The Jewish Theological Seminary recently hosted an excellent panel discussion on this book with Rabbi Kaunfer, along with other noted figures Professor Steven Cohen, Rabbi Ayelet Cohen, and moderated by JTS Chancellor Arnold Eisen.

The discussion is very important because it presents growing trends within the Jewish community toward a heightened experience of G-d, engaging participatory communities, and meaningful prayer. I highly recommend listening to the panel HERE.

In recent years the Jewish community (primarily younger generations) have been moving away from a Jewish experience dictated only by 'belonging.' For many young Jews, Jewishness is no longer perceived as a given, but rather a choice. You can agree or disagree with this, but one thing is for certain - those Jews who desire to remain involved are not looking for a Judaism that is a secular culture of bagels and lox -but rather Judaism as a Faith (something I raised in my recent paper at the Borough Park Symposium).

Yet, what many young Jews are beginning to realize is that they did not even know they were looking for faith. It turns out what we young Jews are looking to do is what we have always sought to do, to simultaneously connect with G-d and find our place within thirty centuries of Jewish history.

Seems we're still deeply spiritual after all!


Kabbetz Southeast

at 1:00 PM

This past weekend was the UMJC Kabbetz HaEsrim Southeast conference, held in Cary, NC at host congregation Sha’arei Shalom. Nearly fifty young Messianics between the ages of 18-35 gathered to pray, worship, and build relationships with each another. Participants enjoyed worship services and numerous opportunities to strengthen relationships. The opening session was kicked off Friday night with a Kabbalat Shabbat service, Shabbat dinner, and a special message brought by Dr. Seth Klayman. Additional speakers over the weekend included Rabbi Jamie Cowen and myself.
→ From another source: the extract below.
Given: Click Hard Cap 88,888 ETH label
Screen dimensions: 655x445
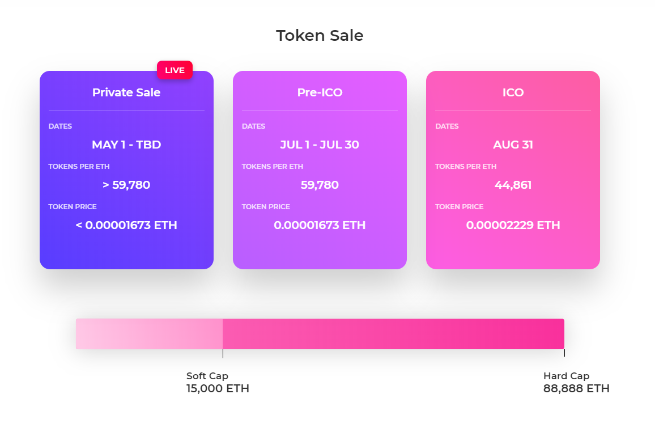Looking at the screenshot, I should 576,383.
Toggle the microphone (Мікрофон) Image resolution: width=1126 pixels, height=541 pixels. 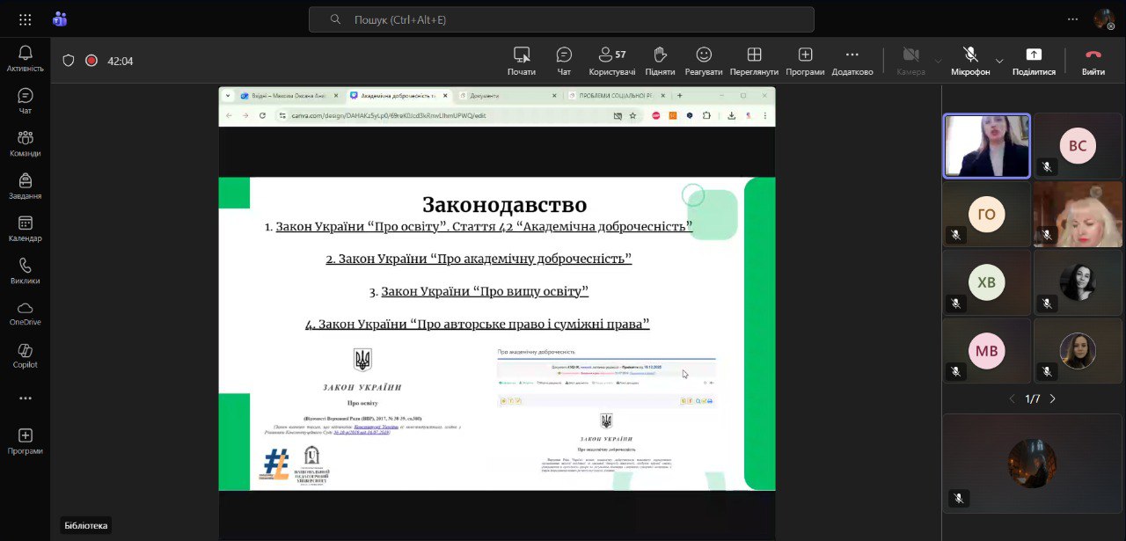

Shaletha Riggs, one of the conference organizers, commented, “I feel like the people who came left feeling more connected to their Messianic Community and renewed by the time spent in worship and prayer. The teachings and discussions were very helpful and sparked a desire to practically look for ways to be a part of the future of Messianic Judaism. It was definitely a fulfilling experience!”

According to another participant, Jason Linas from Richmond, VA, “Kabbetz was a resounding success this weekend. It was very fruitful and a real blessing ... this weekend was an EYE OPENER for me personally."

Getting Involved

“The central aspect of all we do is community building,” says J. David, Chair of the UMJC Twenties Committee. “I’ve seen many long standing friendships established during these times together. People in their twenties and thirties in the movement are few and far between, so this is so encouraging to all of us.”

The UMJC Twenties Committee is continually working to empower and raise-up the next generation through a number of initiatives, including Kabbetz HaEsrim.